Arsion (full official name Hyper Visual Fighting Arsion; frequently styled as ARSION) was a joshi puroresu (women's professional wrestling) promotion established in 1997 by Aja Kong. The first event took place on February 18, 1998 and was called "Virgin".

History
In its initial conception, the major key figures in the company were founder Aja Kong, president, ex-AJW businessman Hiroshi "Rossy" Ogawa, manager Sakie Hasegawa and trainer Mariko Yoshida. Arsion's first event, entitled Virgin, took place in front of a sell-out crowd in Tokyo on February 18, 1998.

Arsion's wrestlers were trained at the promotion's dojo daily and attended Pancrase and Battlarts dojo events weekly, learning the styles of professional wrestling, lucha libre and shoot wrestling. The following year, in an attempt to boost audience numbers, Arsion put wrestlers Ai Fujita, AKINO, Ayako Hamada and Candy Okutsu together to form a pop group called Cazai.

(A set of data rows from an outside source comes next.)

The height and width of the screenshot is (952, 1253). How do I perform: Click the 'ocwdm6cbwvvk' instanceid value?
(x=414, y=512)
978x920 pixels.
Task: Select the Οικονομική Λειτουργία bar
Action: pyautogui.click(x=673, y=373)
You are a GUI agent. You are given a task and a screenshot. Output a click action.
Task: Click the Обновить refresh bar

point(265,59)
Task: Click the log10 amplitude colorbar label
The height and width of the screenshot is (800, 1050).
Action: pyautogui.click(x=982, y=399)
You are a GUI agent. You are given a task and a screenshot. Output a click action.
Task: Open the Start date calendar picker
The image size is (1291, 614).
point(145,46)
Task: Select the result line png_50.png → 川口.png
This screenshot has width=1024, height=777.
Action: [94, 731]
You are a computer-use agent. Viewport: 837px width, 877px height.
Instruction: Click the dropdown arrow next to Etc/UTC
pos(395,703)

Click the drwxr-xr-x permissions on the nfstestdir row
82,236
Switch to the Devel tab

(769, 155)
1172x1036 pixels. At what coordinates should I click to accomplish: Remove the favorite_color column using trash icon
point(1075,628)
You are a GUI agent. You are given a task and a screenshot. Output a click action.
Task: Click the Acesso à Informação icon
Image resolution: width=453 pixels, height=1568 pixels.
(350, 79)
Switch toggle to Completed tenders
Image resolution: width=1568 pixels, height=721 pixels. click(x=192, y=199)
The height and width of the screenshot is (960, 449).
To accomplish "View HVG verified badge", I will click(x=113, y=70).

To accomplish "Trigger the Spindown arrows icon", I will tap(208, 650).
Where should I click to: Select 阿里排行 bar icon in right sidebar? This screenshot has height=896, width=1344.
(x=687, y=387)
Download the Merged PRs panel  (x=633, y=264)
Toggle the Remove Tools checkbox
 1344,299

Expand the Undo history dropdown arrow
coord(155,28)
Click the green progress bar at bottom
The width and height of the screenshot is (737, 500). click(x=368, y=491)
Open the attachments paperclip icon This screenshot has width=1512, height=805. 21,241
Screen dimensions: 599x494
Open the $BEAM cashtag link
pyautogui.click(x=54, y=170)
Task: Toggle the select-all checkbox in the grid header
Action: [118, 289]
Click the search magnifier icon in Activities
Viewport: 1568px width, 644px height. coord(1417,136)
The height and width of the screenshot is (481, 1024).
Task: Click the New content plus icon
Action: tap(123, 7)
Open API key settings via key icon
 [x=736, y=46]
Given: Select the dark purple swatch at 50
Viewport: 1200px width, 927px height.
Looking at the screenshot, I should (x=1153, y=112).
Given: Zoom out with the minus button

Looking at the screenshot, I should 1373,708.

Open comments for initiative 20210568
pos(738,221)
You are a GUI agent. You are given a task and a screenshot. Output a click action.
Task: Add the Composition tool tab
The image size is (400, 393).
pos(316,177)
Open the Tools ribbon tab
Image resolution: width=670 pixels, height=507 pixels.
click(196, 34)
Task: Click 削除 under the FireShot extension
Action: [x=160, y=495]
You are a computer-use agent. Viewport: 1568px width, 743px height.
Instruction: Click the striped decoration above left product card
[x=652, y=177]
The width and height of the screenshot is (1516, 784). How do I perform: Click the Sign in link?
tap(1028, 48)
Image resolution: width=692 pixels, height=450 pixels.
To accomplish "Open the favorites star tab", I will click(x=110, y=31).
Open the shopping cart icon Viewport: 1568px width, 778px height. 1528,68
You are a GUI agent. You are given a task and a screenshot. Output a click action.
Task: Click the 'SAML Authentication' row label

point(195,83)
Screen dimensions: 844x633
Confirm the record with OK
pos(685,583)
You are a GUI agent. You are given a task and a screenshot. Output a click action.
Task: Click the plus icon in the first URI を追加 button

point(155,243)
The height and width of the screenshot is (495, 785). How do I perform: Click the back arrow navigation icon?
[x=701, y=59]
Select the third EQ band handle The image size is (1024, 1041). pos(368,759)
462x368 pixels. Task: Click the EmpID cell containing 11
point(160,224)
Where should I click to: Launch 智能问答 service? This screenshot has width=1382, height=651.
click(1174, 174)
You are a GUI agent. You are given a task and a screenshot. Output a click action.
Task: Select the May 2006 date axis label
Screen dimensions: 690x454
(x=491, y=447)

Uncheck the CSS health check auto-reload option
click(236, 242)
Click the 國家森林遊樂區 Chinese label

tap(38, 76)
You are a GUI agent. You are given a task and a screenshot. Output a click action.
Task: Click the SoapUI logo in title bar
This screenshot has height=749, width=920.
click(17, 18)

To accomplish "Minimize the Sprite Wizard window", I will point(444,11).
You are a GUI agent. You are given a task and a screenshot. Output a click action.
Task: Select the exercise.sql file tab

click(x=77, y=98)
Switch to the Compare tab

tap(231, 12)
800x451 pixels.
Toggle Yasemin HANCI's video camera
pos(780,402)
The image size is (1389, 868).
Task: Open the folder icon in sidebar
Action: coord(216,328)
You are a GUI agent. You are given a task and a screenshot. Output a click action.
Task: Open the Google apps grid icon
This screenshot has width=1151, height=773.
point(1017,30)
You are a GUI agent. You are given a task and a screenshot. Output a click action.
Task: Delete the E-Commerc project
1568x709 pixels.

The act was an attempt to recreate the success of previous teams such as the Beauty Pair and Crush Gals, but in the end failed, leading to Arsion splitting the members up. Arsion then made another attempt to regain their audience by pushing former Cazai member Hamada to the top of the promotion with her defeating Aja Kong for the Queen of Arsion Championship in late 2000.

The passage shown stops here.